Collection entries

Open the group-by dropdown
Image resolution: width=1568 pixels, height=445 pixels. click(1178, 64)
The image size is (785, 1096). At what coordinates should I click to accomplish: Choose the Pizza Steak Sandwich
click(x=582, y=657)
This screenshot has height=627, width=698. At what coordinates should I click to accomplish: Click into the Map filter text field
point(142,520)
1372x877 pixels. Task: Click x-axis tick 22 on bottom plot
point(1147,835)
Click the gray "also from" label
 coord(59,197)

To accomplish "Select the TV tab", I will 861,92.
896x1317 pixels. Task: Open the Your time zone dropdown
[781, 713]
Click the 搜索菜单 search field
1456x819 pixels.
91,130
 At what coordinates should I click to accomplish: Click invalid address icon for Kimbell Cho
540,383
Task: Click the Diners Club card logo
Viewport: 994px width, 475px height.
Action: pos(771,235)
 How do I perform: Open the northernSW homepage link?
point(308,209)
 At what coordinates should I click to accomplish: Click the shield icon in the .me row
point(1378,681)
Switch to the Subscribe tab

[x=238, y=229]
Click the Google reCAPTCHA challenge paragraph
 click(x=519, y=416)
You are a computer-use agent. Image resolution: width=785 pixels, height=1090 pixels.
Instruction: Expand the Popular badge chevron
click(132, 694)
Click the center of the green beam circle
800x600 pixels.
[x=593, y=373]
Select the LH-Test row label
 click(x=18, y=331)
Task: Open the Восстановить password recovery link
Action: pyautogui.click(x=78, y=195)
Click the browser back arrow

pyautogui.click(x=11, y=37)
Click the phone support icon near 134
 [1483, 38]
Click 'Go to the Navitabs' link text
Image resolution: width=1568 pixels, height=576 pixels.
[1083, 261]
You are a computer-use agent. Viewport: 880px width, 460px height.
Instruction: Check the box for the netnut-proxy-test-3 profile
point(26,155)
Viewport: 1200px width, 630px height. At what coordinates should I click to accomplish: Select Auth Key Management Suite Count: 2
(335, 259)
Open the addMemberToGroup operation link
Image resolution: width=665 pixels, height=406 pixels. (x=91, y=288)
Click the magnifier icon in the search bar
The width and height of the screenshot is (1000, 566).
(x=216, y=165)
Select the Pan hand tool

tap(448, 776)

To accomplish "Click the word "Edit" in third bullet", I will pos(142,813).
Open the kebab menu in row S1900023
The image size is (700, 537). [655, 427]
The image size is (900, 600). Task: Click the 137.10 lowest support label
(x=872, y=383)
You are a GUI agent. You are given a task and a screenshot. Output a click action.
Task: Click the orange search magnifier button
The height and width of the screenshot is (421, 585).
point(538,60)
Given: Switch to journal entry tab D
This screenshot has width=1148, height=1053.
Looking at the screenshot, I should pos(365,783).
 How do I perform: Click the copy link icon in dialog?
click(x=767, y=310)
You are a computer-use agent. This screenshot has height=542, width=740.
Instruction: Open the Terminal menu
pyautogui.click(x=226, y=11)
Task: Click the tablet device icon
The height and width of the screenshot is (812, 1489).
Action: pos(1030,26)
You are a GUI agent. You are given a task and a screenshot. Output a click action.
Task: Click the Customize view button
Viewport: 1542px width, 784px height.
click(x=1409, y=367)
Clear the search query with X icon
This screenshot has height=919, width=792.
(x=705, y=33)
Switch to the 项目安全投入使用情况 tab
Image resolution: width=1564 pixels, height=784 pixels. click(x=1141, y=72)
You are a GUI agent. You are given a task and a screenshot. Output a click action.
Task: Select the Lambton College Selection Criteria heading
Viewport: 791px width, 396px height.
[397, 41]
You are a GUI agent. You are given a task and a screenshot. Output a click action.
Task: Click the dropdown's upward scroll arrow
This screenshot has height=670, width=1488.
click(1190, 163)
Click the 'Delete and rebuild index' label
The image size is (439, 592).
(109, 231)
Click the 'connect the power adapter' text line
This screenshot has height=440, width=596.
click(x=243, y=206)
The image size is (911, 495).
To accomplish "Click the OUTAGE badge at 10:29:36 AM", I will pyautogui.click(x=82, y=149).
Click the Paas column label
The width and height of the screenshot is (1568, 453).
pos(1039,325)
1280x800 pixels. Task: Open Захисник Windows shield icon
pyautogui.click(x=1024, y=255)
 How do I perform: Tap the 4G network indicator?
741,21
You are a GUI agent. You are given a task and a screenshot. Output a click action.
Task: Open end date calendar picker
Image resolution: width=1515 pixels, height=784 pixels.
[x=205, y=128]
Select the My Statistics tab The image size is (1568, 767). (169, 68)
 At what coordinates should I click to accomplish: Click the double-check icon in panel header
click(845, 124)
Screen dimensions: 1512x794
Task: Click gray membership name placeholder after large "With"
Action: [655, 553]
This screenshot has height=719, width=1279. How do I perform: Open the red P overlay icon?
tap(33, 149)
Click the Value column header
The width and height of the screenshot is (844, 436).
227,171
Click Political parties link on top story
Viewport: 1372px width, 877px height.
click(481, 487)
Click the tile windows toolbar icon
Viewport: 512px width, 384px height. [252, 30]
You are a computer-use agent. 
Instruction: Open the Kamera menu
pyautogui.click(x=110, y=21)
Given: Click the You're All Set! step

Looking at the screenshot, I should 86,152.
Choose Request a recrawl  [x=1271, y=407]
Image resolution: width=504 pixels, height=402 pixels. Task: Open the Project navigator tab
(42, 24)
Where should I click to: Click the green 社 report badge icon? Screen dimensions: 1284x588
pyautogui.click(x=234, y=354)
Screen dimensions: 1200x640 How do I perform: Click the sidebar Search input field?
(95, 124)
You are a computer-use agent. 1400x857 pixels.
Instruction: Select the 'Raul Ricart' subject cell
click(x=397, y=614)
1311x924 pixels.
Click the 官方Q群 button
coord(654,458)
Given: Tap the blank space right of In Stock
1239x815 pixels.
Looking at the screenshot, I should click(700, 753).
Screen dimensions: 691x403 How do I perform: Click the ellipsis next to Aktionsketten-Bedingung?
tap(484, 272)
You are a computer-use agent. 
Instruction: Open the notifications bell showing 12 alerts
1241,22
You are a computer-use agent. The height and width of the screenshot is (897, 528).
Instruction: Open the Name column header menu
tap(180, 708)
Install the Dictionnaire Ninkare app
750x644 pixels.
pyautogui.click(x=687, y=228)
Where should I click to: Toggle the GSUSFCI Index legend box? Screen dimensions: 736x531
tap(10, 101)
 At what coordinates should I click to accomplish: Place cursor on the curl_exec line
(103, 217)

- What the exercise asks -
Print every record above exactly as it appears.

- Result of this exercise -
Open the group-by dropdown
Image resolution: width=1568 pixels, height=445 pixels. click(1178, 64)
The image size is (785, 1096). At what coordinates should I click to accomplish: Choose the Pizza Steak Sandwich
click(x=582, y=657)
This screenshot has height=627, width=698. At what coordinates should I click to accomplish: Click into the Map filter text field
point(142,520)
1372x877 pixels. Task: Click x-axis tick 22 on bottom plot
point(1147,835)
Click the gray "also from" label
 coord(59,197)

To accomplish "Select the TV tab", I will 861,92.
896x1317 pixels. Task: Open the Your time zone dropdown
[781, 713]
Click the 搜索菜单 search field
1456x819 pixels.
91,130
 At what coordinates should I click to accomplish: Click invalid address icon for Kimbell Cho
540,383
Task: Click the Diners Club card logo
Viewport: 994px width, 475px height.
Action: pos(771,235)
 How do I perform: Open the northernSW homepage link?
point(308,209)
 At what coordinates should I click to accomplish: Click the shield icon in the .me row
point(1378,681)
Switch to the Subscribe tab

[x=238, y=229]
Click the Google reCAPTCHA challenge paragraph
 click(x=519, y=416)
You are a computer-use agent. Image resolution: width=785 pixels, height=1090 pixels.
Instruction: Expand the Popular badge chevron
click(132, 694)
Click the center of the green beam circle
800x600 pixels.
[x=593, y=373]
Select the LH-Test row label
 click(x=18, y=331)
Task: Open the Восстановить password recovery link
Action: pyautogui.click(x=78, y=195)
Click the browser back arrow

pyautogui.click(x=11, y=37)
Click the phone support icon near 134
 [1483, 38]
Click 'Go to the Navitabs' link text
Image resolution: width=1568 pixels, height=576 pixels.
[1083, 261]
You are a computer-use agent. Viewport: 880px width, 460px height.
Instruction: Check the box for the netnut-proxy-test-3 profile
point(26,155)
Viewport: 1200px width, 630px height. At what coordinates should I click to accomplish: Select Auth Key Management Suite Count: 2
(335, 259)
Open the addMemberToGroup operation link
Image resolution: width=665 pixels, height=406 pixels. (x=91, y=288)
Click the magnifier icon in the search bar
The width and height of the screenshot is (1000, 566).
(x=216, y=165)
Select the Pan hand tool

tap(448, 776)

To accomplish "Click the word "Edit" in third bullet", I will pos(142,813).
Open the kebab menu in row S1900023
The image size is (700, 537). [655, 427]
The image size is (900, 600). Task: Click the 137.10 lowest support label
(x=872, y=383)
You are a GUI agent. You are given a task and a screenshot. Output a click action.
Task: Click the orange search magnifier button
The height and width of the screenshot is (421, 585).
point(538,60)
Given: Switch to journal entry tab D
This screenshot has width=1148, height=1053.
Looking at the screenshot, I should pos(365,783).
 How do I perform: Click the copy link icon in dialog?
click(x=767, y=310)
You are a computer-use agent. This screenshot has height=542, width=740.
Instruction: Open the Terminal menu
pyautogui.click(x=226, y=11)
Task: Click the tablet device icon
The height and width of the screenshot is (812, 1489).
Action: pos(1030,26)
You are a GUI agent. You are given a task and a screenshot. Output a click action.
Task: Click the Customize view button
Viewport: 1542px width, 784px height.
click(x=1409, y=367)
Clear the search query with X icon
This screenshot has height=919, width=792.
(x=705, y=33)
Switch to the 项目安全投入使用情况 tab
Image resolution: width=1564 pixels, height=784 pixels. click(x=1141, y=72)
You are a GUI agent. You are given a task and a screenshot. Output a click action.
Task: Select the Lambton College Selection Criteria heading
Viewport: 791px width, 396px height.
[397, 41]
You are a GUI agent. You are given a task and a screenshot. Output a click action.
Task: Click the dropdown's upward scroll arrow
This screenshot has height=670, width=1488.
click(1190, 163)
Click the 'Delete and rebuild index' label
The image size is (439, 592).
(109, 231)
Click the 'connect the power adapter' text line
This screenshot has height=440, width=596.
click(x=243, y=206)
The image size is (911, 495).
To accomplish "Click the OUTAGE badge at 10:29:36 AM", I will pyautogui.click(x=82, y=149).
Click the Paas column label
The width and height of the screenshot is (1568, 453).
pos(1039,325)
1280x800 pixels. Task: Open Захисник Windows shield icon
pyautogui.click(x=1024, y=255)
 How do I perform: Tap the 4G network indicator?
741,21
You are a GUI agent. You are given a task and a screenshot. Output a click action.
Task: Open end date calendar picker
Image resolution: width=1515 pixels, height=784 pixels.
[x=205, y=128]
Select the My Statistics tab The image size is (1568, 767). (169, 68)
 At what coordinates should I click to accomplish: Click the double-check icon in panel header
click(845, 124)
Screen dimensions: 1512x794
Task: Click gray membership name placeholder after large "With"
Action: [655, 553]
This screenshot has height=719, width=1279. How do I perform: Open the red P overlay icon?
tap(33, 149)
Click the Value column header
The width and height of the screenshot is (844, 436).
227,171
Click Political parties link on top story
Viewport: 1372px width, 877px height.
click(481, 487)
Click the tile windows toolbar icon
Viewport: 512px width, 384px height. [252, 30]
You are a computer-use agent. 
Instruction: Open the Kamera menu
pyautogui.click(x=110, y=21)
Given: Click the You're All Set! step

Looking at the screenshot, I should 86,152.
Choose Request a recrawl  [x=1271, y=407]
Image resolution: width=504 pixels, height=402 pixels. Task: Open the Project navigator tab
(42, 24)
Where should I click to: Click the green 社 report badge icon? Screen dimensions: 1284x588
pyautogui.click(x=234, y=354)
Screen dimensions: 1200x640 How do I perform: Click the sidebar Search input field?
(95, 124)
You are a computer-use agent. 1400x857 pixels.
Instruction: Select the 'Raul Ricart' subject cell
click(x=397, y=614)
1311x924 pixels.
Click the 官方Q群 button
coord(654,458)
Given: Tap the blank space right of In Stock
1239x815 pixels.
Looking at the screenshot, I should click(700, 753).
Screen dimensions: 691x403 How do I perform: Click the ellipsis next to Aktionsketten-Bedingung?
tap(484, 272)
You are a computer-use agent. 
Instruction: Open the notifications bell showing 12 alerts
1241,22
You are a computer-use agent. The height and width of the screenshot is (897, 528).
Instruction: Open the Name column header menu
tap(180, 708)
Install the Dictionnaire Ninkare app
750x644 pixels.
pyautogui.click(x=687, y=228)
Where should I click to: Toggle the GSUSFCI Index legend box? Screen dimensions: 736x531
tap(10, 101)
 At what coordinates should I click to accomplish: Place cursor on the curl_exec line
(103, 217)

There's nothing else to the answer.